マングースが広く知られる理由のひとつは、コブラなどの毒蛇との戦いです。マングースはその高い俊敏性と、ニコチン性アセチルコリン受容体の変異による毒に対する部分的耐性を持ち、毒蛇に対しても優位に戦えます。ただし完全な免疫を持つわけではなく、大量の毒を受ければ死亡することもあります。
食性は雑食性で、昆虫・小型爬虫類・卵・果実・小型哺乳類などを食べます。オオマングースのような種は集団で協力して行動し、見張り役が外敵を警戒しながら採食する社会的な生活を送ります。

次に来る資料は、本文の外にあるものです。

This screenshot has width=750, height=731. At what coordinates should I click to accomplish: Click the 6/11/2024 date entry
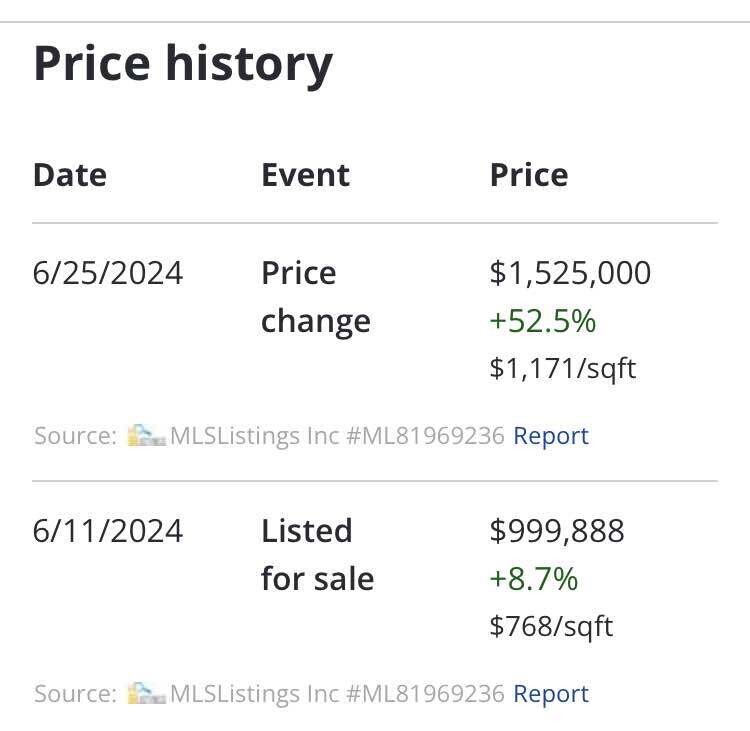(x=108, y=531)
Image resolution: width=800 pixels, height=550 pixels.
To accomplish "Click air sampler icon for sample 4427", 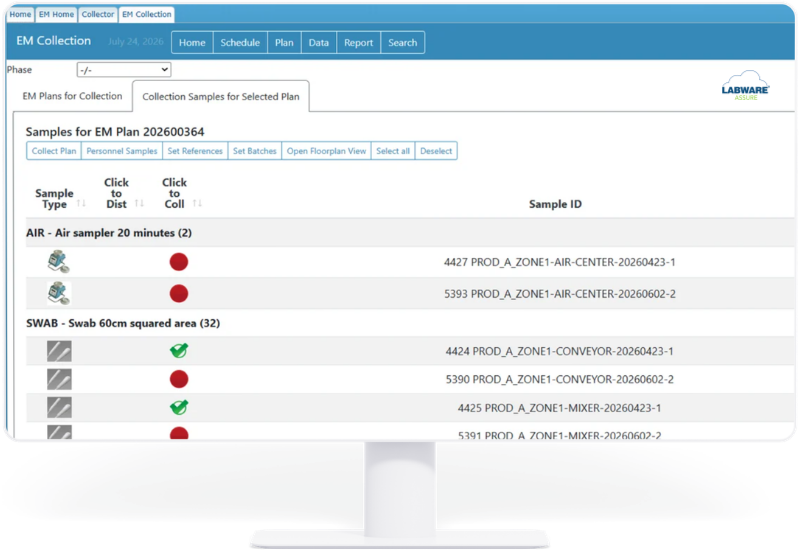I will point(59,262).
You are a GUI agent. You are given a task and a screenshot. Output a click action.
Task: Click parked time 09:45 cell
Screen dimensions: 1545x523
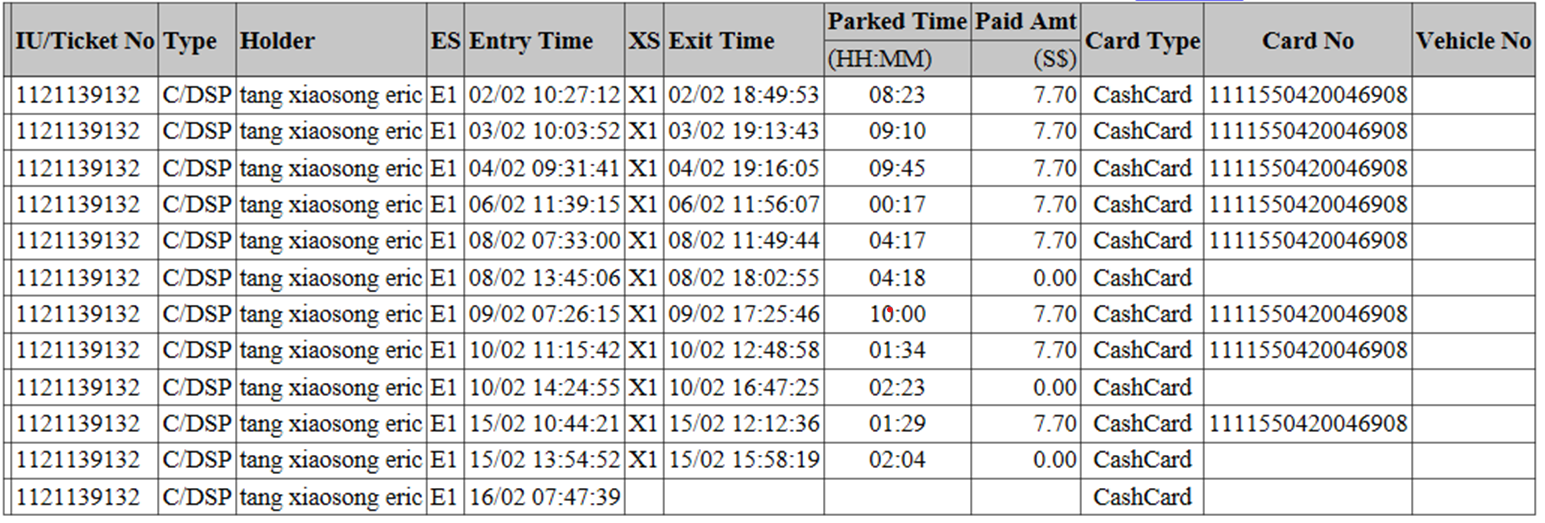pyautogui.click(x=897, y=168)
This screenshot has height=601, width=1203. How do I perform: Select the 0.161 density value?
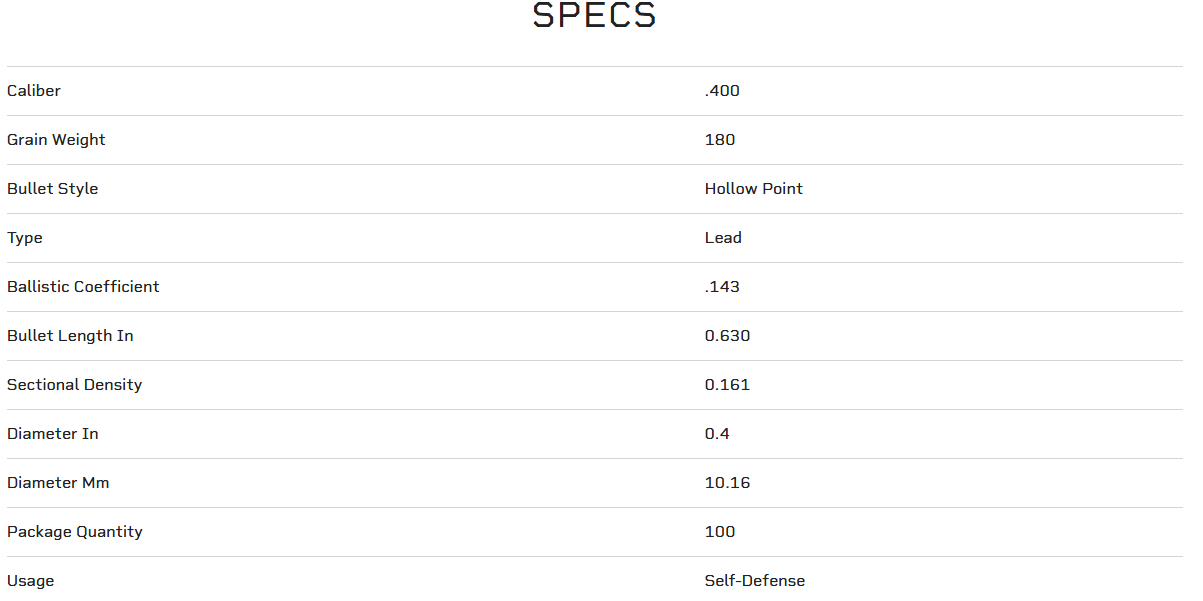coord(727,385)
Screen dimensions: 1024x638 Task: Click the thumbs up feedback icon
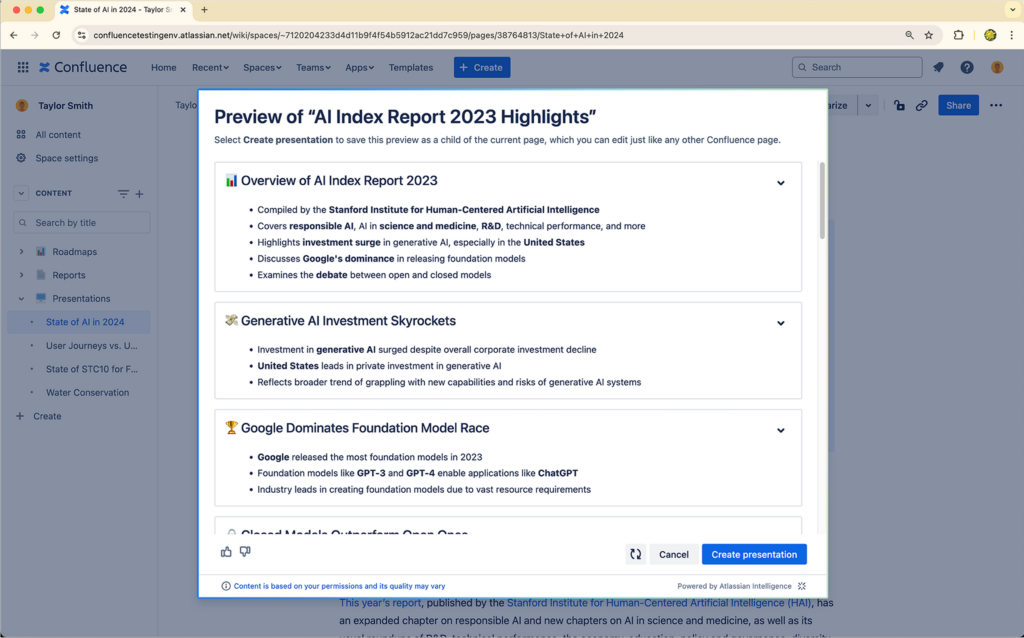(226, 552)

日本では沖縄・奄美大島にハブ対策として移入されたインドマングース(フイリマングース)が有名です。しかし、ハブの活動時間と生活域が異なるために効果がなく、かえって希少な在来生物を捕食する侵略的外来種となり、現在は駆除が進められています。このことは外来種導入の失敗例として生態学でしばしば引用されます。
使い方・例文
「ハブ対策にマングースを放したが逆効果だった」という事例は、外来種問題の教訓として環境教育でよく取り上げられます。